==== Supplied data ====
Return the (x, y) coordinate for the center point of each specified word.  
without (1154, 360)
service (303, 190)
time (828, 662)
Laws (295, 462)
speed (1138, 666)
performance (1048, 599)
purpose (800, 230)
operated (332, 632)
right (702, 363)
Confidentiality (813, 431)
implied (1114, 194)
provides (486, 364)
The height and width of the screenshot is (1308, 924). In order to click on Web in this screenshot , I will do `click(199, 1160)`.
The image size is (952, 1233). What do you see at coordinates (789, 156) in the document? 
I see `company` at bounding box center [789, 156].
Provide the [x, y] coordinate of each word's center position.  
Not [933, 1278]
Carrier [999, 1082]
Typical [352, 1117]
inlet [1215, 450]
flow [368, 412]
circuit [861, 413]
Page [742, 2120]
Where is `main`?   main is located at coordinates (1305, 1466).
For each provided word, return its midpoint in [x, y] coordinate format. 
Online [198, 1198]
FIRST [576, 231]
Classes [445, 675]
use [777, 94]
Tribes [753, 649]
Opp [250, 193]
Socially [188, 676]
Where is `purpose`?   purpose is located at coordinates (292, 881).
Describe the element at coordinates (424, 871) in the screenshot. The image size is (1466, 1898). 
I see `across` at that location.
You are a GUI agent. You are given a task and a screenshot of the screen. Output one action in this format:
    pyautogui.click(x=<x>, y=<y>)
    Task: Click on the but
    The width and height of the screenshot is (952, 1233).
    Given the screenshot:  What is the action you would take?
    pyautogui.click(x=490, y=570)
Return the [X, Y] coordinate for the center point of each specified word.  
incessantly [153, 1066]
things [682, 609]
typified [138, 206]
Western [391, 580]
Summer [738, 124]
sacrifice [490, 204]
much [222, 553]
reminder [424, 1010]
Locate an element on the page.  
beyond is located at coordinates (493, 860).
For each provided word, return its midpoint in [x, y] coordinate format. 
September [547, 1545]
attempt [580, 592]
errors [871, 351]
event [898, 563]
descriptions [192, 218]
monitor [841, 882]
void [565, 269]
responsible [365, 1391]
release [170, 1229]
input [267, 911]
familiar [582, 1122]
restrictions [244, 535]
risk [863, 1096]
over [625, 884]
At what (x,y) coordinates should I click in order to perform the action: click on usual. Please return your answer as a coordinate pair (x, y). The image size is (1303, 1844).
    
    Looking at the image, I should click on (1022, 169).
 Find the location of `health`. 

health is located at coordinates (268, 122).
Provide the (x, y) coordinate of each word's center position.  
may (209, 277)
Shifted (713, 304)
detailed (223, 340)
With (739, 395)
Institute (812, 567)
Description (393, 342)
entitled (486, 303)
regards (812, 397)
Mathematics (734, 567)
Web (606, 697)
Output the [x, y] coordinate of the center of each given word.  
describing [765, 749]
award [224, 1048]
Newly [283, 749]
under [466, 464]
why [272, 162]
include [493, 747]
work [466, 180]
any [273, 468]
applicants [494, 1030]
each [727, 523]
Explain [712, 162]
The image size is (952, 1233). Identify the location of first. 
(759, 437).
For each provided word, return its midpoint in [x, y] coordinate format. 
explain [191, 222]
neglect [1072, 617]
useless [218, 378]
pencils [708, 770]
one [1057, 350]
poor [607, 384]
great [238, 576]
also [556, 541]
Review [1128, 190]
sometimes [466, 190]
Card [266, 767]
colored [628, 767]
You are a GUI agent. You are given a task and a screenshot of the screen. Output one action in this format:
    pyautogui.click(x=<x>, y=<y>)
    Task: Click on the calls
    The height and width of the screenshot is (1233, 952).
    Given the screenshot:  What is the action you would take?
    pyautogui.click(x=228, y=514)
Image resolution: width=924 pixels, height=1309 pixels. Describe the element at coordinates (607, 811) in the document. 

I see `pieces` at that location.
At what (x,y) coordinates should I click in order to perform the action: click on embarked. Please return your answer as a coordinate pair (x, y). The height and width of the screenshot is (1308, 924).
====
Arrange every line of the material above as a Markdown table with the columns "No." and "Line." Number the rows in order, and leave out blank lines.

Task answer —
| No. | Line |
|---|---|
| 1 | Return the (x, y) coordinate for the center point of each specified word.   |
| 2 | without (1154, 360) |
| 3 | service (303, 190) |
| 4 | time (828, 662) |
| 5 | Laws (295, 462) |
| 6 | speed (1138, 666) |
| 7 | performance (1048, 599) |
| 8 | purpose (800, 230) |
| 9 | operated (332, 632) |
| 10 | right (702, 363) |
| 11 | Confidentiality (813, 431) |
| 12 | implied (1114, 194) |
| 13 | provides (486, 364) |
| 14 | The height and width of the screenshot is (1308, 924). In order to click on Web in this screenshot , I will do `click(199, 1160)`. |
| 15 | The image size is (952, 1233). What do you see at coordinates (789, 156) in the document?  |
| 16 | I see `company` at bounding box center [789, 156]. |
| 17 | Provide the [x, y] coordinate of each word's center position.   |
| 18 | Not [933, 1278] |
| 19 | Carrier [999, 1082] |
| 20 | Typical [352, 1117] |
| 21 | inlet [1215, 450] |
| 22 | flow [368, 412] |
| 23 | circuit [861, 413] |
| 24 | Page [742, 2120] |
| 25 | Where is `main`?   main is located at coordinates (1305, 1466). |
| 26 | For each provided word, return its midpoint in [x, y] coordinate format.  |
| 27 | Online [198, 1198] |
| 28 | FIRST [576, 231] |
| 29 | Classes [445, 675] |
| 30 | use [777, 94] |
| 31 | Tribes [753, 649] |
| 32 | Opp [250, 193] |
| 33 | Socially [188, 676] |
| 34 | Where is `purpose`?   purpose is located at coordinates (292, 881). |
| 35 | Describe the element at coordinates (424, 871) in the screenshot. The image size is (1466, 1898).  |
| 36 | I see `across` at that location. |
| 37 | You are a GUI agent. You are given a task and a screenshot of the screen. Output one action in this format: |
| 38 |     pyautogui.click(x=<x>, y=<y>) |
| 39 |     Task: Click on the but |
| 40 |     The width and height of the screenshot is (952, 1233). |
| 41 |     Given the screenshot:  What is the action you would take? |
| 42 |     pyautogui.click(x=490, y=570) |
| 43 | Return the [X, Y] coordinate for the center point of each specified word.   |
| 44 | incessantly [153, 1066] |
| 45 | things [682, 609] |
| 46 | typified [138, 206] |
| 47 | Western [391, 580] |
| 48 | Summer [738, 124] |
| 49 | sacrifice [490, 204] |
| 50 | much [222, 553] |
| 51 | reminder [424, 1010] |
| 52 | Locate an element on the page.   |
| 53 | beyond is located at coordinates (493, 860). |
| 54 | For each provided word, return its midpoint in [x, y] coordinate format.  |
| 55 | September [547, 1545] |
| 56 | attempt [580, 592] |
| 57 | errors [871, 351] |
| 58 | event [898, 563] |
| 59 | descriptions [192, 218] |
| 60 | monitor [841, 882] |
| 61 | void [565, 269] |
| 62 | responsible [365, 1391] |
| 63 | release [170, 1229] |
| 64 | input [267, 911] |
| 65 | familiar [582, 1122] |
| 66 | restrictions [244, 535] |
| 67 | risk [863, 1096] |
| 68 | over [625, 884] |
| 69 | At what (x,y) coordinates should I click in order to perform the action: click on usual. Please return your answer as a coordinate pair (x, y). The image size is (1303, 1844). |
| 70 |     Looking at the image, I should click on (1022, 169). |
| 71 |  Find the location of `health`.  |
| 72 | health is located at coordinates (268, 122). |
| 73 | Provide the (x, y) coordinate of each word's center position.   |
| 74 | may (209, 277) |
| 75 | Shifted (713, 304) |
| 76 | detailed (223, 340) |
| 77 | With (739, 395) |
| 78 | Institute (812, 567) |
| 79 | Description (393, 342) |
| 80 | entitled (486, 303) |
| 81 | regards (812, 397) |
| 82 | Mathematics (734, 567) |
| 83 | Web (606, 697) |
| 84 | Output the [x, y] coordinate of the center of each given word.   |
| 85 | describing [765, 749] |
| 86 | award [224, 1048] |
| 87 | Newly [283, 749] |
| 88 | under [466, 464] |
| 89 | why [272, 162] |
| 90 | include [493, 747] |
| 91 | work [466, 180] |
| 92 | any [273, 468] |
| 93 | applicants [494, 1030] |
| 94 | each [727, 523] |
| 95 | Explain [712, 162] |
| 96 | The image size is (952, 1233). Identify the location of first.  |
| 97 | (759, 437). |
| 98 | For each provided word, return its midpoint in [x, y] coordinate format.  |
| 99 | explain [191, 222] |
| 100 | neglect [1072, 617] |
| 101 | useless [218, 378] |
| 102 | pencils [708, 770] |
| 103 | one [1057, 350] |
| 104 | poor [607, 384] |
| 105 | great [238, 576] |
| 106 | also [556, 541] |
| 107 | Review [1128, 190] |
| 108 | sometimes [466, 190] |
| 109 | Card [266, 767] |
| 110 | colored [628, 767] |
| 111 | You are a GUI agent. You are given a task and a screenshot of the screen. Output one action in this format: |
| 112 |     pyautogui.click(x=<x>, y=<y>) |
| 113 |     Task: Click on the calls |
| 114 |     The height and width of the screenshot is (1233, 952). |
| 115 |     Given the screenshot:  What is the action you would take? |
| 116 |     pyautogui.click(x=228, y=514) |
| 117 | Image resolution: width=924 pixels, height=1309 pixels. Describe the element at coordinates (607, 811) in the document.  |
| 118 | I see `pieces` at that location. |
| 119 | At what (x,y) coordinates should I click in order to perform the action: click on embarked. Please return your answer as a coordinate pair (x, y). The height and width of the screenshot is (1308, 924). |